Essai : Le Skoda Elroq RS à l’épreuve de l’Islande

Peut-on imaginer voyager aisément à travers l’Islande en voiture électrique ? Une fois la question posée, avec quelle voiture se voit-on aligner les kilomètres sur ce territoire aux routes parfois hostiles ? Notre choix s’est porté sur la Skoda Elroq, dans le top 5 des ventes électriques en France chaque mois, en version RS.  

Un pays « électrique »?

De prime abord, on n’imagine pas l’Islande comme une île faite pour la circulation en voiture électrique. Ce territoire, qui s’étale sur environ 500 km d’est en ouest et 300 du nord au sud, peut en fait permettre de quasiment traverser le pays sur une seule charge selon l’itinéraire, ou en ne s’arrêtant qu’une seule fois. Pour notre part, nous nous sommes contentés de rester dans la partie sud-ouest de l’île, sur un itinéraire d’un peu moins de 500 km. Au regard de la superficie de l’Islande, il n’apparaît pas si compliqué de trouver des bornes d’au moins 50 kW et plus.  

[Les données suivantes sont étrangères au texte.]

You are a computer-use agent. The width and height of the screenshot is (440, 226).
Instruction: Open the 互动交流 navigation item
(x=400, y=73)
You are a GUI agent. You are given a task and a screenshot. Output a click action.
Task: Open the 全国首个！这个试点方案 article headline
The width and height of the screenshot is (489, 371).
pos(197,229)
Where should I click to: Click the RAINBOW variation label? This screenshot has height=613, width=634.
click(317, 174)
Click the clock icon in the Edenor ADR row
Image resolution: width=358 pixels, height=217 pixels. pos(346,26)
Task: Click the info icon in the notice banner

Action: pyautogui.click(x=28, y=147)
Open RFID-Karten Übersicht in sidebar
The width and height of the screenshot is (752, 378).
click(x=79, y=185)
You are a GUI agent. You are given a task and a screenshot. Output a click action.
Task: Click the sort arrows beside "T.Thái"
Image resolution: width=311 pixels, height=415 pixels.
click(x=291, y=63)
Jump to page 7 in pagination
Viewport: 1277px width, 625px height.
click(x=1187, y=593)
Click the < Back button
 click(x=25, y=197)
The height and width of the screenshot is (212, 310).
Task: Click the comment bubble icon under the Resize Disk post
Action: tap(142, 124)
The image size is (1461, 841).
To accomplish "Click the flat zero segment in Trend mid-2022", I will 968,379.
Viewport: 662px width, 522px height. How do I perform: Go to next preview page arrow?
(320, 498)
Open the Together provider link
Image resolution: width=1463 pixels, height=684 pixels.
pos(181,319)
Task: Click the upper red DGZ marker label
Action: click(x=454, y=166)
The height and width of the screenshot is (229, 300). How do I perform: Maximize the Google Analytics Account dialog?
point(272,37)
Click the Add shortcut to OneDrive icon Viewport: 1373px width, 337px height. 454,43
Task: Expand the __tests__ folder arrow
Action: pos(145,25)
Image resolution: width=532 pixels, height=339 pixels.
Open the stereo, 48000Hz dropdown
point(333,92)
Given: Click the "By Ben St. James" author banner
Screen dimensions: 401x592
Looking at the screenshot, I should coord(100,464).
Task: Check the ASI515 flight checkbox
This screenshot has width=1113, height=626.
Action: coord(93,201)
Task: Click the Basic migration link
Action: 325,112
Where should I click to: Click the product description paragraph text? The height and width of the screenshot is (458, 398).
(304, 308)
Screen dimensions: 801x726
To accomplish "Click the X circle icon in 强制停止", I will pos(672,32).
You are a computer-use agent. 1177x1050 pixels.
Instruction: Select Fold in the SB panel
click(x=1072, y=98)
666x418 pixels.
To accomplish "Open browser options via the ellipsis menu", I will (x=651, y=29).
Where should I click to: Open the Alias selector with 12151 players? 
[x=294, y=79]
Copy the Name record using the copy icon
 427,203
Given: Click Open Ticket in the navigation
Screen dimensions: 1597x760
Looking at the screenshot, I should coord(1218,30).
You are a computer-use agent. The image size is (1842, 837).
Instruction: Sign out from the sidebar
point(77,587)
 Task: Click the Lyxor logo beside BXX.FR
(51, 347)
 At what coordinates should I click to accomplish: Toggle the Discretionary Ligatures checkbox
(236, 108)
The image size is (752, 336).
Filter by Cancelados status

L’autre donnée intéressante, qui fait de ce pays un lieu favorable à l’utilisation de voitures électriques, est l’origine de la fabrication de l’énergie. Là-bas, 100% de l’électricité provient de ressources renouvelables hydroélectriques ou géothermiques. Finalement, cela a donc plus de sens que dans d’autres pays de développer la circulation en voitures électriques. Et pourtant, on n’en croise pas tant que ça sur les routes islandaises. Notre Skoda Elroq RS n’a donc pas beaucoup de clones dans la région. Il se fait d’autant plus remarquer ici avec ce coloris vert Mamba, qui le transforme en véritable épouvantail au milieu du flot de véhicules.  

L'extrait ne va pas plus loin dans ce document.